Young people put their time and effort into raising money for their peers with netball challenges, sponsored cycles and marathons and even running a charity Etsy shop. Runners who missed out on the usual marathon season took to the streets to run virtual races and fundraise. And online gamer Matt Cullimore undertook two 24-hour live stream gaming sessions to raise over £6,000.

Local businesses were also a vital part of fundraising through the year. Search 7, a Brighton based digital marketing agency, have undertaken a range of fundraising events as part of their target of raising £77,000 for charity this year, pledging £50,000 of this to Rockinghorse. And staff from Santander undertook a range of challenges along with cake sales and a Christmas hamper sacrifice scheme for us.

And throughout the year Sharon Gearing, Trust Fundraising Manager at Rockinghorse, applied to 115 different trusts, resulting in being awarded over £180,000 in grants during the year, including £120,000 from The Camelia Botnar Foundation in Horsham.

This all meant that far from being unable to offer much support, Rockinghorse could not only continue to fund vital equipment and services but also offer more support related to the year’s events.

We funded a range of equipment and projects in response to the impact of the virus: a portable lung function machine to help children with a range of lung conditions, camp beds for parents to be able to stay overnight with their children while they are in hospital, and an innovative research project looking into how COVID-19 is transmitted by young people.

Sensory Room

In addition, we also funded a range of vital medical equipment including 12 oxygen saturation monitors to monitor children after operations and those with respiratory conditions, a simulation manikin to help staff practise their skills and responses in medical emergencies, and sleep study monitors to support babies with sleep disordered breathing.

Plus, we also supported several projects in the community such as funding a new sensory room for children with severe learning disabilities and autism at Downs View School in Woodingdean and a mobile interactive video floor system, known as a magic carpet, for Hazel Court School in Eastbourne, offering games and stimulation to young people with severe complex needs and disabilities.

This means that one of the most beloved Sussex charities has been able to support around 12,000 children during the last year.
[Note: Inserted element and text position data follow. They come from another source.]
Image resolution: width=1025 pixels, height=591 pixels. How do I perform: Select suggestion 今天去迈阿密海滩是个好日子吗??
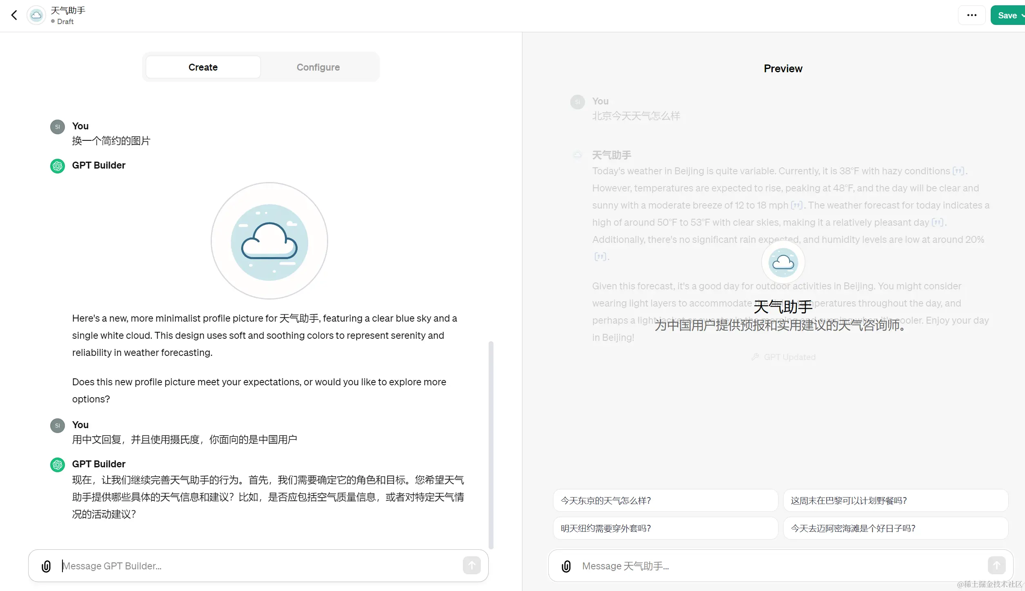pyautogui.click(x=896, y=528)
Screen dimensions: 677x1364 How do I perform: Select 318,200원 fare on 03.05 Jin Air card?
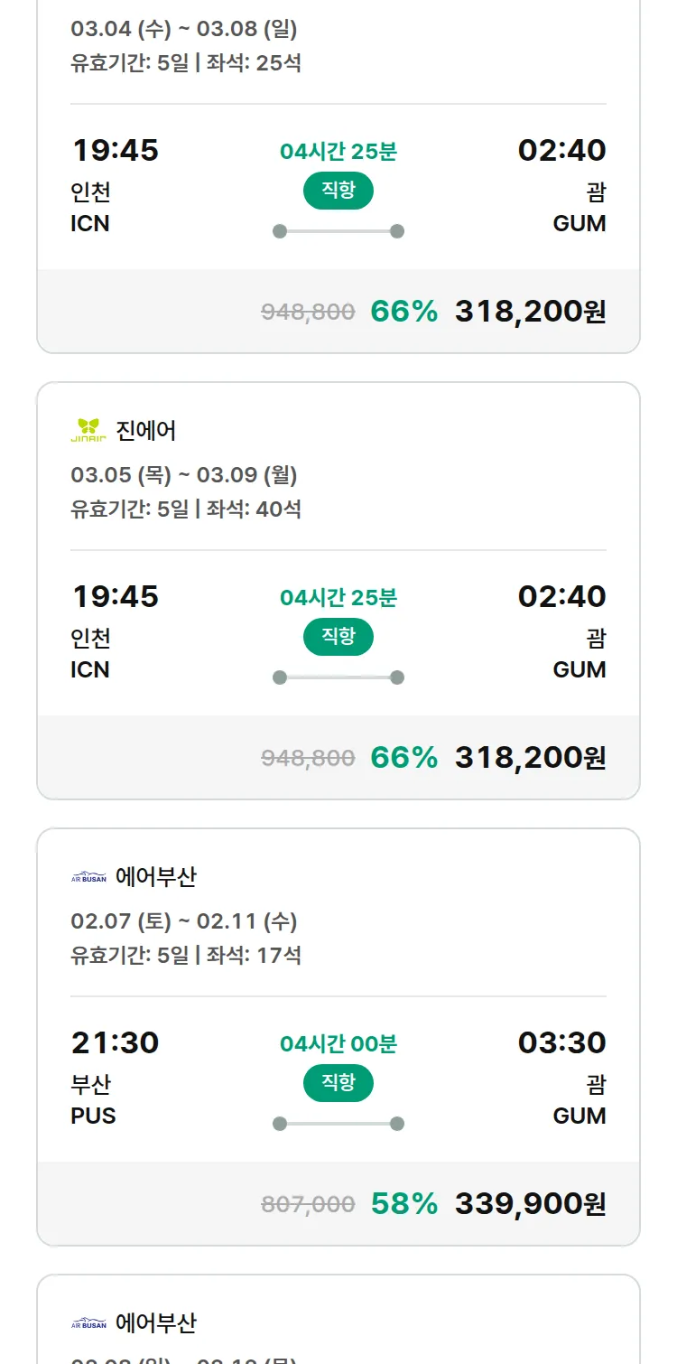coord(530,757)
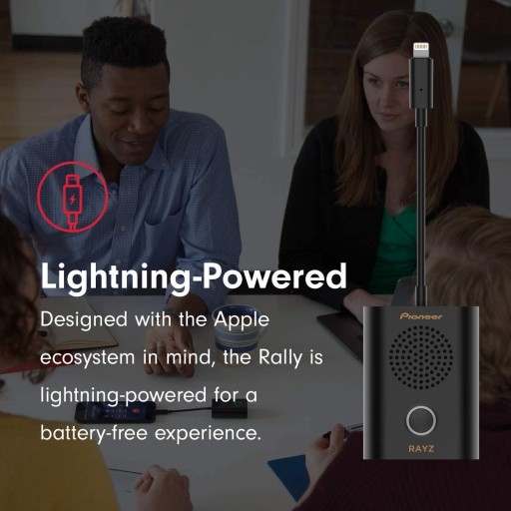Viewport: 511px width, 511px height.
Task: Click the red Lightning cable circle icon
Action: [73, 197]
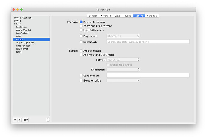Viewport: 207px width, 138px height.
Task: Open the Submarine sound dropdown
Action: pyautogui.click(x=123, y=36)
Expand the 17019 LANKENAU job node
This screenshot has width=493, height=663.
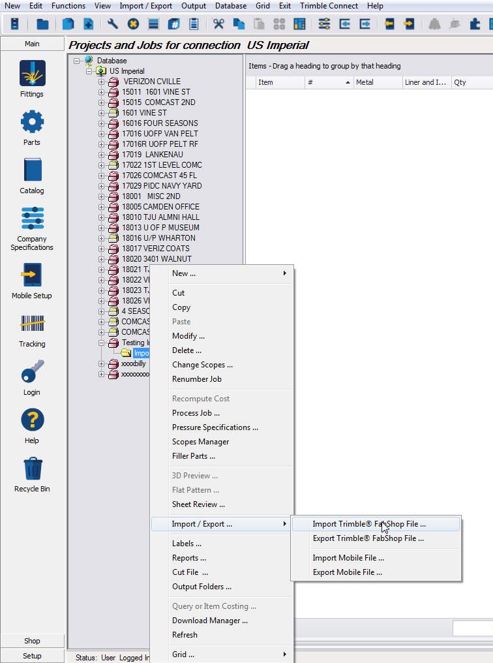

Working in partnership with local hospitals, respite centres and specialist services, our funding has made a difference to hundreds of children, often making their experience of visiting hospital more pleasant and much less scary.

And all this during a pandemic that could have stopped our operation entirely.

As Rhian puts it: “We’re really looking forward to getting back to normality as the year goes on but we’re so proud to have reached this amazing fundraising total during an incredibly challenges 12 months. But the bottom line is, without the amazing support of everyone throughout Sussex who has fundraised for us, we simply wouldn’t be here.